The expression of c-Myc, at both gene and protein levels, has been reported in hepatocellular carcinoma (HCC) and different tissue tumors. This protein functions in the control of cellular mass, differentiation, and apoptosis. To better understand the relationship between mitogenic stimulation of hepatocytes and c-Myc activity, a transgenic mouse model of HCC was investigated. Notably, the c-Myc transgene and protein were increased by up to 35-fold in HCC. A time-dependent degradation of the epidermal growth factor receptor (EGFR) was noted with nearly complete loss of this receptor in HCC, despite that the EGF itself was increased. The expression of associated mitogen-activated protein kinases remained unchanged, apart from p-Erk signaling, which was strongly induced. Moreover, dual specific phosphatase 6 (DUSP6) and Ppar?, which inhibit pErk activity, remained at their basal levels. The expression of c- Met receptor and hepatic growth factor was reduced as was that of cyclin D1 and members of TGFß signaling, i.e. Smad 2/3 and Smad 6/7. However, Pcna and transforming growth factors beta were increased suggesting that c-Myc promotes cell cycle progression. This agrees with reduced pro-apoptotic Fas and p53 activity. To investigate the causes of EGFR degradation, the ubiquitin-ligase Nedd4-1 was studied. This protein ubiquinates activated Cdc-42-associated tyrosine kinase (ACK), and when bound to the EGFR, it facilitates its degradation in the presence of EGF. Notably, in HCC, Nedd4-1 and EGF were induced, while ACK and the mutant variant of ACK were reduced. This suggests successful degradation of ACK to provide a molecular rationale for EGFR degradation, and, consequently, maintain a highly differentiated HCC. Taken collectively, these results revealed that using anti-c-myc drugs in HCC may be a promising as anti-cancer strategy and need further research.

Biography:

Mahmoud Mohamed Elalfy Elhefnawy graduated from Ali mobark High School in Dikerness Dakahlia, Egypt. I graduated in veterinary medical Sciences and had master work at Mansoura university in forensic medicine and toxicology. Mahmoud Elhefnawy received a scholarship for PhD in Fraunhofer institute for toxicology and experimental medicine (2008-2011). This PhD degree emphasized Molecular Biology, Genetics and imaging modalities in liver cancer with cooperation with excellent cluster research of pharmaco-toxicogenomics institute, pathology and radiology institutes of medical school of Hannover Germany.
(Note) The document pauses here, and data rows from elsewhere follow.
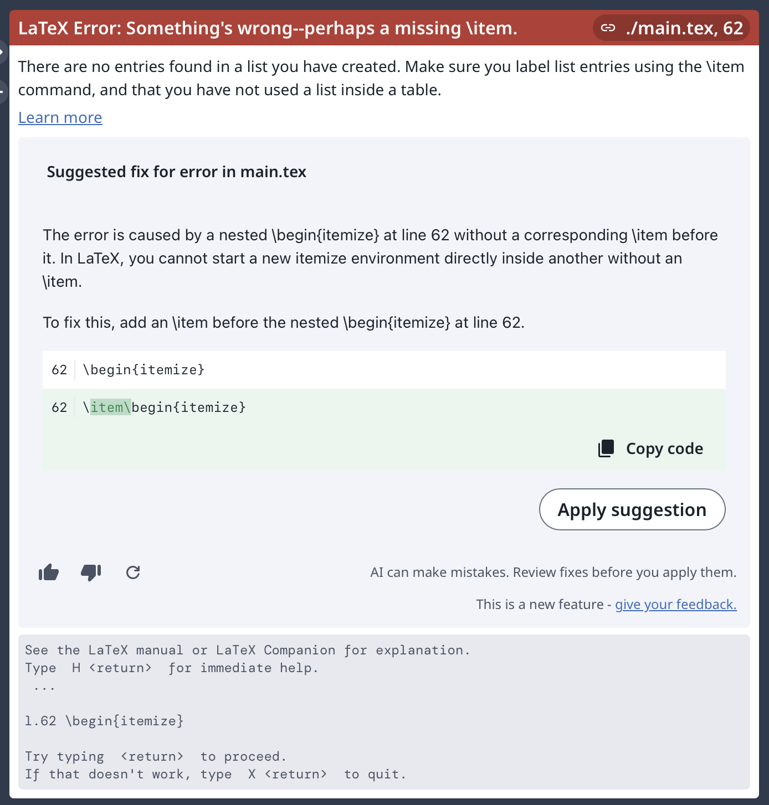Click Suggested fix for error in main.tex heading
The width and height of the screenshot is (769, 805).
coord(177,172)
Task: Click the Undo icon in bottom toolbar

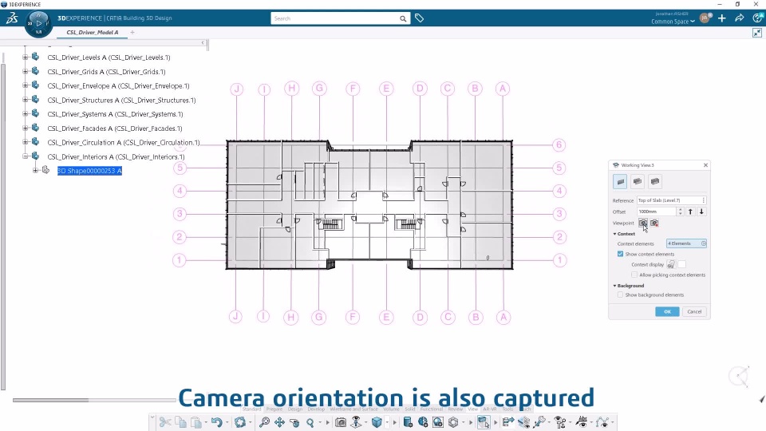Action: pyautogui.click(x=216, y=422)
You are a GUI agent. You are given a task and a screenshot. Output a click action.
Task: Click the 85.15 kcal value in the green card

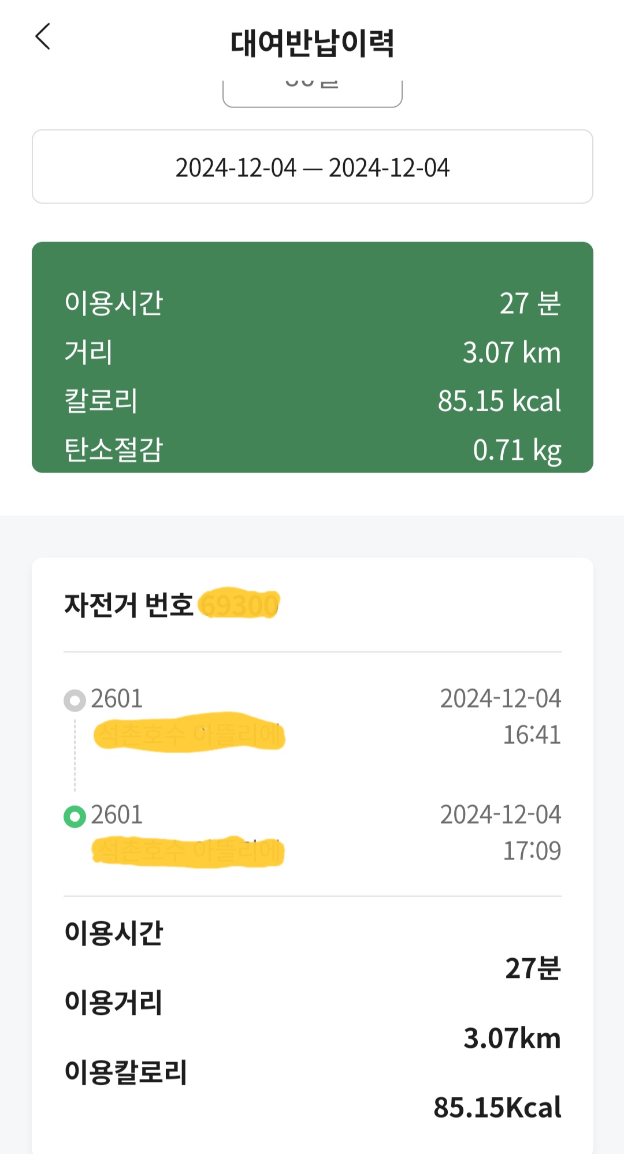499,401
I later complete my research in University of Mansoura University, Egypt and still share in education, research and reviewing of forensic medicine and toxicology specialist on Mansoura University till now I have cooperation research with Zigzag university, Alexandria university and also in KSA as Abha University. I share in reviewing and also as editorial board of many journals.